- _What the task asks_: Reproduce each of the records below line for line, with no changes.

^^^^^^^^

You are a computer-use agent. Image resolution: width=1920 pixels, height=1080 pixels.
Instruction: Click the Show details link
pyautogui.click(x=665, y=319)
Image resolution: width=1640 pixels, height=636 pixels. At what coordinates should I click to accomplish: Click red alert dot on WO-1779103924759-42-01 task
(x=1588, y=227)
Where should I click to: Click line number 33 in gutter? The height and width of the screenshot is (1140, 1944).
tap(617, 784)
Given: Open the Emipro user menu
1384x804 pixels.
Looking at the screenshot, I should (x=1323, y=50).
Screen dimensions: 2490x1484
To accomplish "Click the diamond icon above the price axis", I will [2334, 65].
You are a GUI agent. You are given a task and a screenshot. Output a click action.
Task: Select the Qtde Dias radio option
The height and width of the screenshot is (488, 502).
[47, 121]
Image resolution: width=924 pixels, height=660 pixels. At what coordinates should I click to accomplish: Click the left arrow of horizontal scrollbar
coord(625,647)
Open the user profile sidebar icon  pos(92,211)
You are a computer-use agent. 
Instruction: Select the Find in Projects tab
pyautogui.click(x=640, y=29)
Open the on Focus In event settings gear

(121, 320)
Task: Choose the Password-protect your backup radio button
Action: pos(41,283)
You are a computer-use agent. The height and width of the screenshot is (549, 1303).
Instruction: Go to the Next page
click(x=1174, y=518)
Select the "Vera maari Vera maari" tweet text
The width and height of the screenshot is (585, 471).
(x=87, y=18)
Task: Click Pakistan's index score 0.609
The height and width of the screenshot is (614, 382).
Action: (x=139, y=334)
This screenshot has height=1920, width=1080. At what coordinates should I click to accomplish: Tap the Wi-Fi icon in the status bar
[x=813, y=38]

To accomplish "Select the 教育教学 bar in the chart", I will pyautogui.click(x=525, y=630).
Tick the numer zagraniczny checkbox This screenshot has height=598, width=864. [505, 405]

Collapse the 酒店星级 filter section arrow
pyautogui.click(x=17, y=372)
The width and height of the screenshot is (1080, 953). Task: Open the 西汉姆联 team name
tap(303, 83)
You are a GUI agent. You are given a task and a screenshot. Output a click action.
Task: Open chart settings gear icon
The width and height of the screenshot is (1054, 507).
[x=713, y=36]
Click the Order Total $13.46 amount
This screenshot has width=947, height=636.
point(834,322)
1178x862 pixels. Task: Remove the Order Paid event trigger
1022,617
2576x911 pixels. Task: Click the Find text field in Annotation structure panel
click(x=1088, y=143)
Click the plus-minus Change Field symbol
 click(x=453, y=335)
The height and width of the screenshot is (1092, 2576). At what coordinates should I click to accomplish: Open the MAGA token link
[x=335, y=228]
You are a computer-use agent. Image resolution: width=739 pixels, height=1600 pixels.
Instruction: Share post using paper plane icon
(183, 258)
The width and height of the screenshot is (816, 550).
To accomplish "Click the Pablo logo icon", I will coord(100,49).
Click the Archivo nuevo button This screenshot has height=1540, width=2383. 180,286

^^^^^^^^

- _Result below_:
You are a computer-use agent. Image resolution: width=1920 pixels, height=1080 pixels.
Instruction: Click the Show details link
pyautogui.click(x=665, y=319)
Image resolution: width=1640 pixels, height=636 pixels. At what coordinates should I click to accomplish: Click red alert dot on WO-1779103924759-42-01 task
(x=1588, y=227)
Where should I click to: Click line number 33 in gutter? The height and width of the screenshot is (1140, 1944).
tap(617, 784)
Given: Open the Emipro user menu
1384x804 pixels.
Looking at the screenshot, I should (x=1323, y=50).
Screen dimensions: 2490x1484
To accomplish "Click the diamond icon above the price axis", I will [2334, 65].
You are a GUI agent. You are given a task and a screenshot. Output a click action.
Task: Select the Qtde Dias radio option
The height and width of the screenshot is (488, 502).
[47, 121]
Image resolution: width=924 pixels, height=660 pixels. At what coordinates should I click to accomplish: Click the left arrow of horizontal scrollbar
coord(625,647)
Open the user profile sidebar icon  pos(92,211)
You are a computer-use agent. 
Instruction: Select the Find in Projects tab
pyautogui.click(x=640, y=29)
Open the on Focus In event settings gear

(121, 320)
Task: Choose the Password-protect your backup radio button
Action: pos(41,283)
You are a computer-use agent. The height and width of the screenshot is (549, 1303).
Instruction: Go to the Next page
click(x=1174, y=518)
Select the "Vera maari Vera maari" tweet text
The width and height of the screenshot is (585, 471).
(x=87, y=18)
Task: Click Pakistan's index score 0.609
The height and width of the screenshot is (614, 382).
Action: (x=139, y=334)
This screenshot has height=1920, width=1080. At what coordinates should I click to accomplish: Tap the Wi-Fi icon in the status bar
[x=813, y=38]

To accomplish "Select the 教育教学 bar in the chart", I will pyautogui.click(x=525, y=630).
Tick the numer zagraniczny checkbox This screenshot has height=598, width=864. [505, 405]

Collapse the 酒店星级 filter section arrow
pyautogui.click(x=17, y=372)
The width and height of the screenshot is (1080, 953). Task: Open the 西汉姆联 team name
tap(303, 83)
You are a GUI agent. You are given a task and a screenshot. Output a click action.
Task: Open chart settings gear icon
The width and height of the screenshot is (1054, 507).
[x=713, y=36]
Click the Order Total $13.46 amount
This screenshot has width=947, height=636.
point(834,322)
1178x862 pixels. Task: Remove the Order Paid event trigger
1022,617
2576x911 pixels. Task: Click the Find text field in Annotation structure panel
click(x=1088, y=143)
Click the plus-minus Change Field symbol
 click(x=453, y=335)
The height and width of the screenshot is (1092, 2576). At what coordinates should I click to accomplish: Open the MAGA token link
[x=335, y=228]
You are a computer-use agent. Image resolution: width=739 pixels, height=1600 pixels.
Instruction: Share post using paper plane icon
(183, 258)
The width and height of the screenshot is (816, 550).
To accomplish "Click the Pablo logo icon", I will coord(100,49).
Click the Archivo nuevo button This screenshot has height=1540, width=2383. 180,286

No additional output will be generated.